# Imports
import angr
import claripy
We push the input values to the stack and then pop them right before the function exits. Since no value is pushed onto the stack during the execution of the function, we can safely manipulate the stack in the way we planned.
Load the binary.
project = angr.Project('bomb64')
Define the address for the start of the execution path.
# The address where the symbolic execution shall begin. It is right after parsing of six numbers taken as input.
addr_start = 0x400F0A
# The address of the return of phase_2.
# We end it there so as to dump the stack and retrieve values before the stack frame is discarded.
addr_target = 0x400F3C
# The address of the first instruction of the explode_bomb function, which is to be avoided.
addr_bomb = 0x40143A
Define a blank state for the simulation, a state with most of it's data uninitialized. Pass the address where the state is initialized, along with the user input to be given via standard input.
state = project.factory.blank_state(addr=addr_start)
Push the symbolic values to be input on the stack.

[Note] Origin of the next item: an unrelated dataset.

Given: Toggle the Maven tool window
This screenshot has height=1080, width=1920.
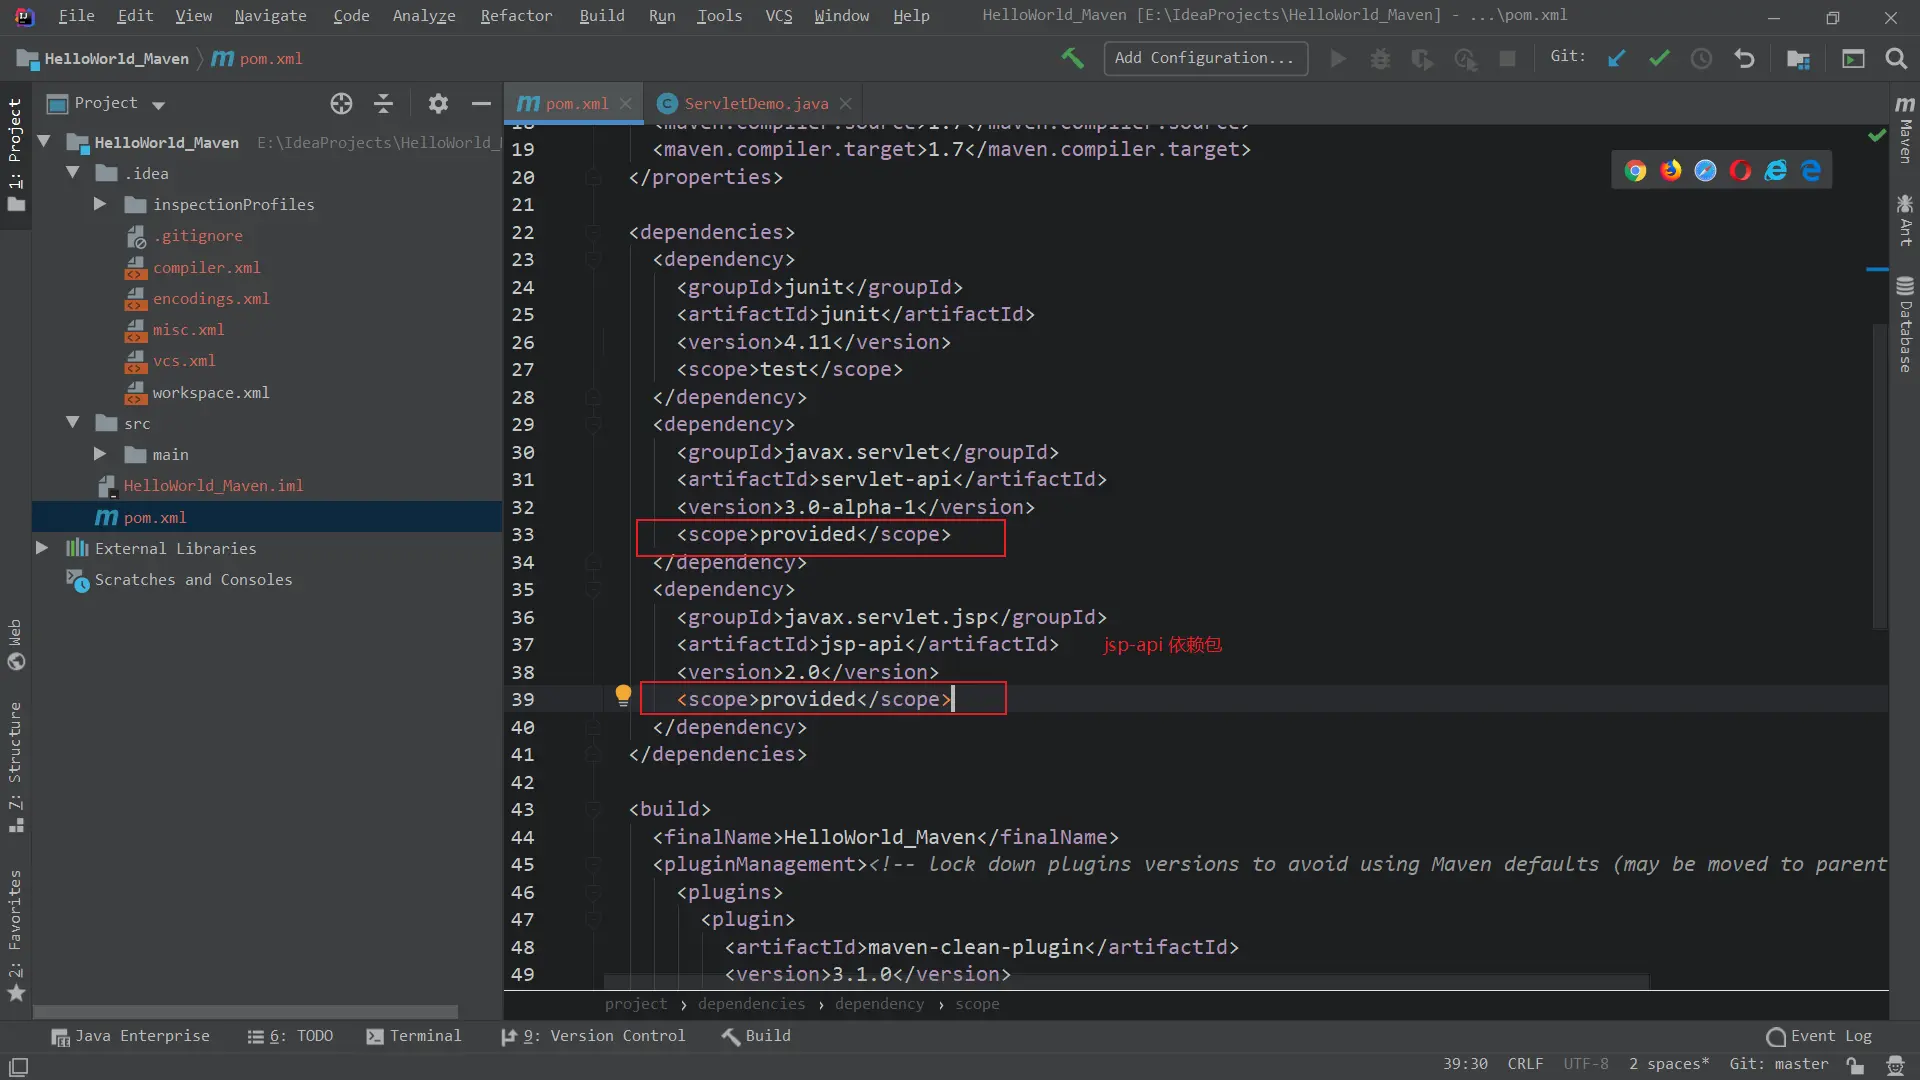Looking at the screenshot, I should pos(1905,131).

# From the stack trace show in the picture in the blog,
# we know that the function allocates 4bytes per value and merges two in memory.
# => For values entered to be 1, 2, 4 and 8,
# Stack representation: 0x200000001
# 0x800000004
# Thus, for 4 input values, two values appear on the stack.
# Therefore,
# Thus, we push three symbolic values which will appear on the stack for six values as input.
for i in range(3):
state.stack_push(claripy.BVS("num_{}".format(i), 32))

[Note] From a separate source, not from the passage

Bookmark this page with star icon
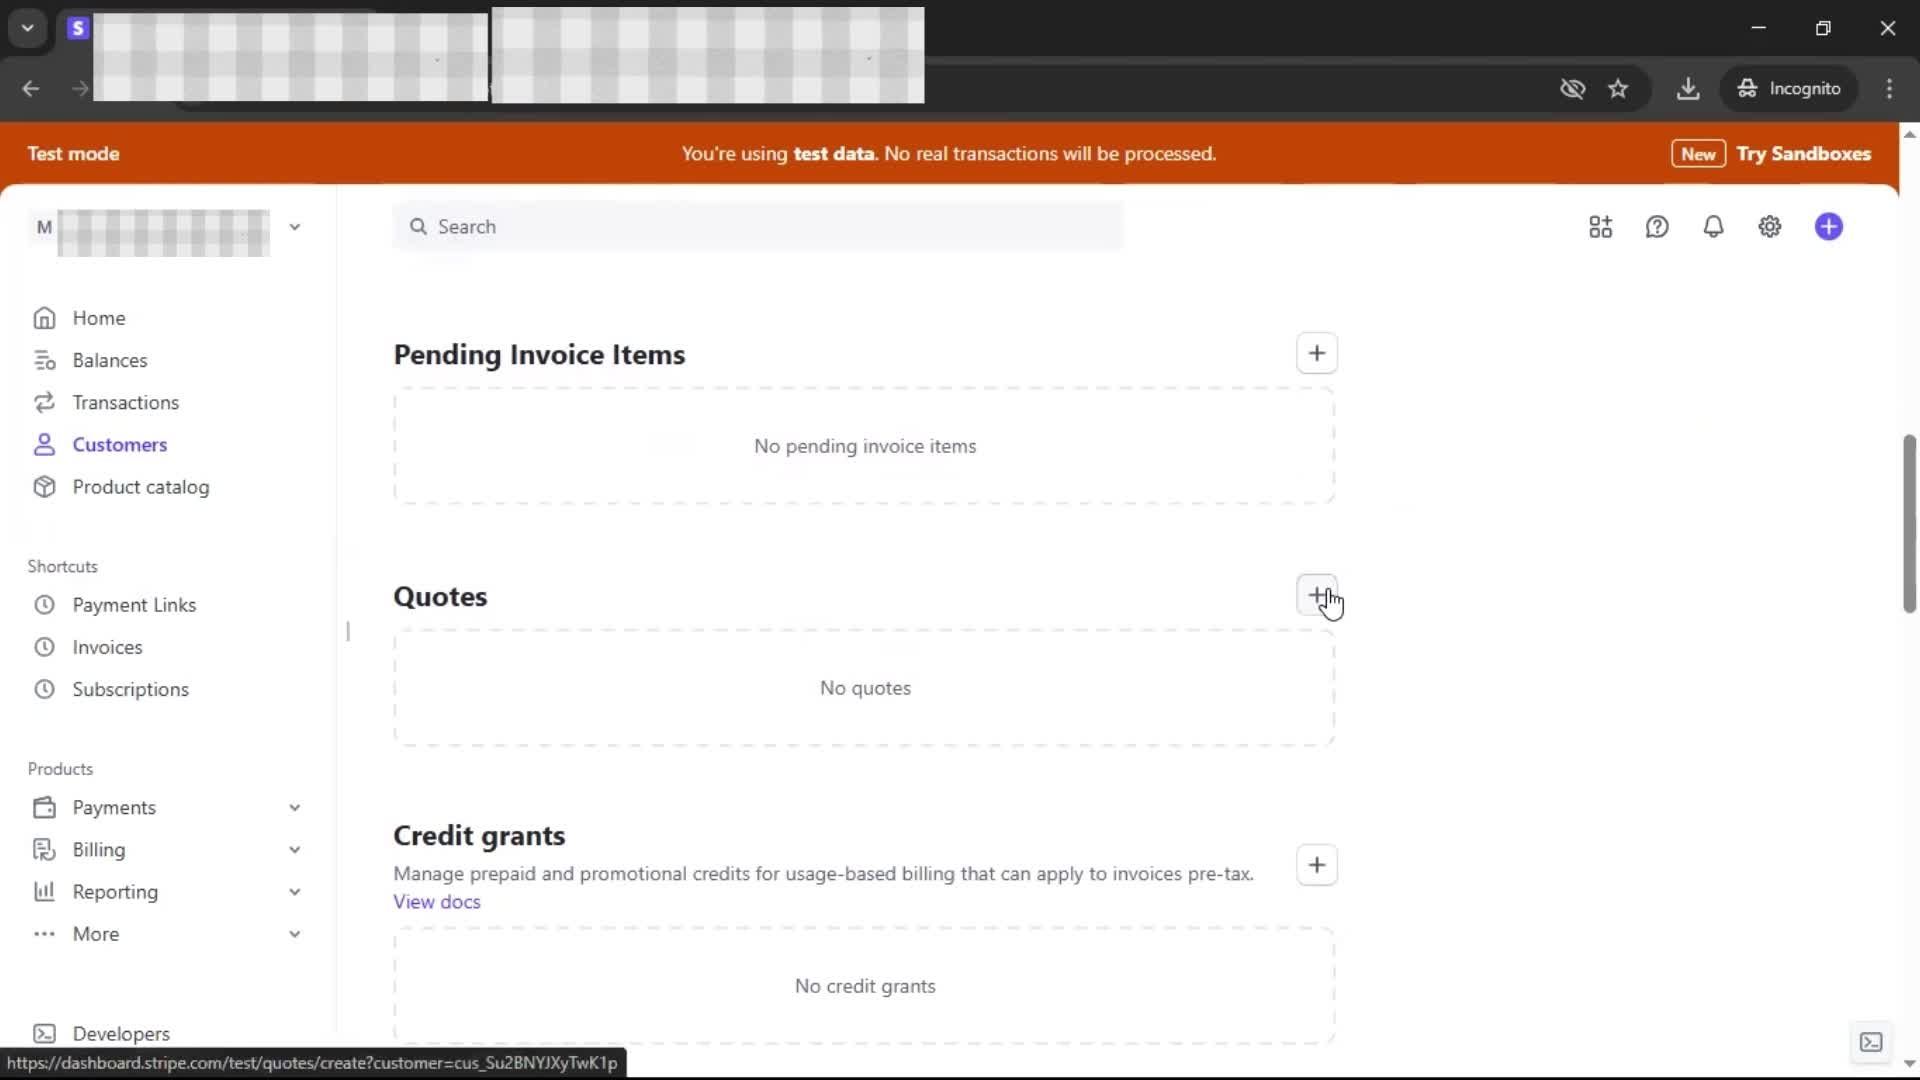The image size is (1920, 1080). (1618, 89)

Create a simulation manager with this blank state that would help us manage the symbolic execution.
simgr = project.factory.simulation_manager(state)
We call the explore method of the simulation manager, tasked with finding an execution path that reaches the target address and avoids the address which explodes the bomb.
simgr.explore(find=addr_target, avoid=addr_bomb, enable_veritesting=True)
We dereference the execution path "found" by the simulation manager and dump the stack.
found = simgr.found[0]
answer = []
# Only 3 iterations since when we pushed the input,
# the values were merged in a way that two numbers were in the same block,
# at the end and the beginning.
# This can be seen when each popped value is printed.
for i in range(3):
curr = found.solver.eval(found.stack_pop())
print("Popped value: {0}".format(hex(curr)))
# Masking is done using bit-wise operators to split the values merged in the block.
lower_end = curr & 0xffffffff
print("Decimal number on the lower end: {0}".format(lower_end))
answer.append(str(lower_end))
higher_end = curr>>32 & 0xffffffff
answer.append(' ')
print("Decimal number on the higher end: {0}\n".format(higher_end))
answer.append(str(higher_end))
answer.append(' ')
# Removes the space in the end.
''.join(answer[:-1])
That's the number sequence to be input to pass the second phase.
Since the output we got was correct, we don't need to add that constraint on the first value.